Points of friction between SCC, intl law and current Cdn practice • SCC has declared its intent to rely on intl law as prime interpretative aid. • Its 3 key recent decisions are consistent with intl law. • Conclusion: default std for Cdn govts is compliance with intl law • But they are generally not complying. Eg no promotion of cb in ont agriculture; back-to-work legislation; no revision of wagner-act model.
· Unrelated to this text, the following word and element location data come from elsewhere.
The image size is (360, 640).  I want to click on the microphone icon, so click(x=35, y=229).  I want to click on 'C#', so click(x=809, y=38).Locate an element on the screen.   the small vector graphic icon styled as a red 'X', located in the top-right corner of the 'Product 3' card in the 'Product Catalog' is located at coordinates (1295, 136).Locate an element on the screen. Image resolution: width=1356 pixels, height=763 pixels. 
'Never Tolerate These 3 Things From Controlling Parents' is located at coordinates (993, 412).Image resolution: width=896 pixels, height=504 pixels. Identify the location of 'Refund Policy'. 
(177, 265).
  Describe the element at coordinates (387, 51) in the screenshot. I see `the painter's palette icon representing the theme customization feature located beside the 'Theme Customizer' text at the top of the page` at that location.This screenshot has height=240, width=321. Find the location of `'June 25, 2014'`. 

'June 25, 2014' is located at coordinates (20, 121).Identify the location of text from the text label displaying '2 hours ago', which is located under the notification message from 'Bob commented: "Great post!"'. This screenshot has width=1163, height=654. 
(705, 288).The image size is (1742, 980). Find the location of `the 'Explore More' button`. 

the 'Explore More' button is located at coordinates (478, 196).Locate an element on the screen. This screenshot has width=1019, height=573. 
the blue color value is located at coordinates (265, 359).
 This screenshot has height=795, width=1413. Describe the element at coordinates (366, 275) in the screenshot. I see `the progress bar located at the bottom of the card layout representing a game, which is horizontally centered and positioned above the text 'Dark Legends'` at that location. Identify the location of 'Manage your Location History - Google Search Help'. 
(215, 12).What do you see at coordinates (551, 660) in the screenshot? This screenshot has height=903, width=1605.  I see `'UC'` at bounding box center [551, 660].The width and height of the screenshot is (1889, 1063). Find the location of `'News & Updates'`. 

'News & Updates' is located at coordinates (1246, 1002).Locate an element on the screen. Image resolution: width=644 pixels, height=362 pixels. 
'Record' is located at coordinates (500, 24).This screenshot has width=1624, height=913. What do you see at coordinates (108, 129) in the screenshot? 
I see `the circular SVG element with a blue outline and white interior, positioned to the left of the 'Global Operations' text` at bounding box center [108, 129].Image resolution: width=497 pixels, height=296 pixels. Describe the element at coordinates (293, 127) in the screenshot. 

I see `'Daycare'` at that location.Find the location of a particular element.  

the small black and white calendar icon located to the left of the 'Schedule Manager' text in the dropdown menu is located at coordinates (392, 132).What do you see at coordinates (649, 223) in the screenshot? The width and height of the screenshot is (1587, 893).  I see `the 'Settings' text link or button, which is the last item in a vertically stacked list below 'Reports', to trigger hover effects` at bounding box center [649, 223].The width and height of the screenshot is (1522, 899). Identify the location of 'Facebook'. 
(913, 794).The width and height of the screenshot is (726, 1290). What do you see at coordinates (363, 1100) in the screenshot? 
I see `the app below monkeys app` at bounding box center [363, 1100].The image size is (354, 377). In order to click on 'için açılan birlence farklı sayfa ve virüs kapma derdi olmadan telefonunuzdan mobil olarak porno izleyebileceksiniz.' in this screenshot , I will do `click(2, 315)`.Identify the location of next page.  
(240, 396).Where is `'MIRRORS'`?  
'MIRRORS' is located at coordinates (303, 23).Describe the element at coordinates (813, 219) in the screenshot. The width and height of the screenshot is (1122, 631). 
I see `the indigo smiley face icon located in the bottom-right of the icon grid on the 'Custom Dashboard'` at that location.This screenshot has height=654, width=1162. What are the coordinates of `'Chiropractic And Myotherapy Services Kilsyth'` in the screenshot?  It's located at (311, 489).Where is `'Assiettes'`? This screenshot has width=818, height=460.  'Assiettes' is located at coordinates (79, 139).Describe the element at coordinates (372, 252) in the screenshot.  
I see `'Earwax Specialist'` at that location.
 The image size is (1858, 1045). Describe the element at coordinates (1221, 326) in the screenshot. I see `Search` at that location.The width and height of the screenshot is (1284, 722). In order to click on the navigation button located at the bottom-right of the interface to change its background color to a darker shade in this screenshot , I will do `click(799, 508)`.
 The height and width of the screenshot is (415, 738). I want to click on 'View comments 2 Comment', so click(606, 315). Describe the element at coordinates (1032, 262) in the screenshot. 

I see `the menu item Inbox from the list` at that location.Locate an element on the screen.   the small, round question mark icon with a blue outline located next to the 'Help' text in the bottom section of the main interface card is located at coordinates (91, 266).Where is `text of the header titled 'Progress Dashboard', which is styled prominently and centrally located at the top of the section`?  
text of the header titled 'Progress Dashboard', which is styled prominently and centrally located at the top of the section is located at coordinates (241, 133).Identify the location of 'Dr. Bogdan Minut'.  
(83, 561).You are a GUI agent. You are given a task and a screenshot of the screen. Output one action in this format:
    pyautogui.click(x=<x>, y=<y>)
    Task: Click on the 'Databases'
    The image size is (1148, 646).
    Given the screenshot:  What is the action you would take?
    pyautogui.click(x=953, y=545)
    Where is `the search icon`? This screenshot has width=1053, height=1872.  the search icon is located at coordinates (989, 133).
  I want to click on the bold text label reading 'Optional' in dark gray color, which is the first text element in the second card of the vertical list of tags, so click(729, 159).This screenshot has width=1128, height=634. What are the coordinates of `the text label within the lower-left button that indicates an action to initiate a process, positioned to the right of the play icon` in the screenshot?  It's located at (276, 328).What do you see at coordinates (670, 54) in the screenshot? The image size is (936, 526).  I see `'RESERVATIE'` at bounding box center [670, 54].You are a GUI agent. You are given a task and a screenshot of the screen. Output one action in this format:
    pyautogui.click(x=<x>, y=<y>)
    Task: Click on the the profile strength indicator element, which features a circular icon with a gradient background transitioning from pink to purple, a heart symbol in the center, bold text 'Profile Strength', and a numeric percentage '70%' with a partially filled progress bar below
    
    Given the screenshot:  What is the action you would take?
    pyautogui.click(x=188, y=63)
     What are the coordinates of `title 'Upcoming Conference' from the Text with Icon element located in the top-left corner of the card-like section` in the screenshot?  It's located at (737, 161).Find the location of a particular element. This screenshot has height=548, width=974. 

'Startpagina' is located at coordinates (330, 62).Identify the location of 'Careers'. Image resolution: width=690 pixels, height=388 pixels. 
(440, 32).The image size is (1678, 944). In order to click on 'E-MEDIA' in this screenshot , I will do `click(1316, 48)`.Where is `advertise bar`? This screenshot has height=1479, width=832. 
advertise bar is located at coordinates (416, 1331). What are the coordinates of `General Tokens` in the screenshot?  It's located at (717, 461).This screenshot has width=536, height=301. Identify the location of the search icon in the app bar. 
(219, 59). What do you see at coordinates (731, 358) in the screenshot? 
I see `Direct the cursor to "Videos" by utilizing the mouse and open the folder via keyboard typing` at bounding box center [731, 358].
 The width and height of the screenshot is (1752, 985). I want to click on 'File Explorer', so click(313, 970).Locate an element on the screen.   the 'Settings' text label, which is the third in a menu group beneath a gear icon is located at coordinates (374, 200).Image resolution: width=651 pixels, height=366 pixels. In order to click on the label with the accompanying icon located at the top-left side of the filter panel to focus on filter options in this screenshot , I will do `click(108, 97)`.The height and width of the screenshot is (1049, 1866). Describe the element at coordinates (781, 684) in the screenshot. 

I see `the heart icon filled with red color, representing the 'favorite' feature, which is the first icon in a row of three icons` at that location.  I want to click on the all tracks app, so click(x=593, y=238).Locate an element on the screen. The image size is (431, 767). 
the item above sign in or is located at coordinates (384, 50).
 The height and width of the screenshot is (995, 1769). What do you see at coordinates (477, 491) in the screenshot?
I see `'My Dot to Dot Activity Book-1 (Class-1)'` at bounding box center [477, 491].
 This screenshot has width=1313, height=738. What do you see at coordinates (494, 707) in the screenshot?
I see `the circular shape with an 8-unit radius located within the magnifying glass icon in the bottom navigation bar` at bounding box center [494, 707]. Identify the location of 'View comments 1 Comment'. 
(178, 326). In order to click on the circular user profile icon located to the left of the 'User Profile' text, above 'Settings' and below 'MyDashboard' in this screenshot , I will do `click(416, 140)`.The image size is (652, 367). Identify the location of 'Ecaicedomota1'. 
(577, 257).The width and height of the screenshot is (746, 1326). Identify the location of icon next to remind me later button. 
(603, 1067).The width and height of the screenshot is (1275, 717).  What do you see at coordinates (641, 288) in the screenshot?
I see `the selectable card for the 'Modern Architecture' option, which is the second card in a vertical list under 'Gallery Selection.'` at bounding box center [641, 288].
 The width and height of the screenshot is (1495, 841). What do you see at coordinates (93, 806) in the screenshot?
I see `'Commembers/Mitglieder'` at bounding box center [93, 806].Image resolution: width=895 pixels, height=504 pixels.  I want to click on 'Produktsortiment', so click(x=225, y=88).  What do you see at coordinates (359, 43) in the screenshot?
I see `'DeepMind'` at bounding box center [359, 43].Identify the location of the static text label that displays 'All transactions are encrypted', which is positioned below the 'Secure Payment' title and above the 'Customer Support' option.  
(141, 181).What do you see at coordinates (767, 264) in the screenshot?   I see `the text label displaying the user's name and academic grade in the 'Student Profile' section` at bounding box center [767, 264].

Curious Position of Unions • In 2005 NUPGE and UFCW launch “labour rights are human rights initiative.” • Central aim: promote compliance with intl law • But in 2008 these unions rally around Fraser 1 and particularly “majoritarian exclusivity” which clearly offends intl law • No major labour organization is pushing for full compliance with intl law.
Position of political parties and human rights groups • No political party has made full compliance with intl freedom of assn law a key issue • No human rights group has forcefully argued for full compliance with intl freedom of assn law
Some very tentative conclusions • The SCC is attempting to move Canada towards compliance with intl law • But there is stiff resistance from not only govts and employers but also trade unions and indifference in the human rights community
Questions for US • Will intl developments influence future court decisions? • Even if they do, will the Court be able to move the relevant stakeholders? • Will US labour rally around intl stds and figure out how best to make use of them?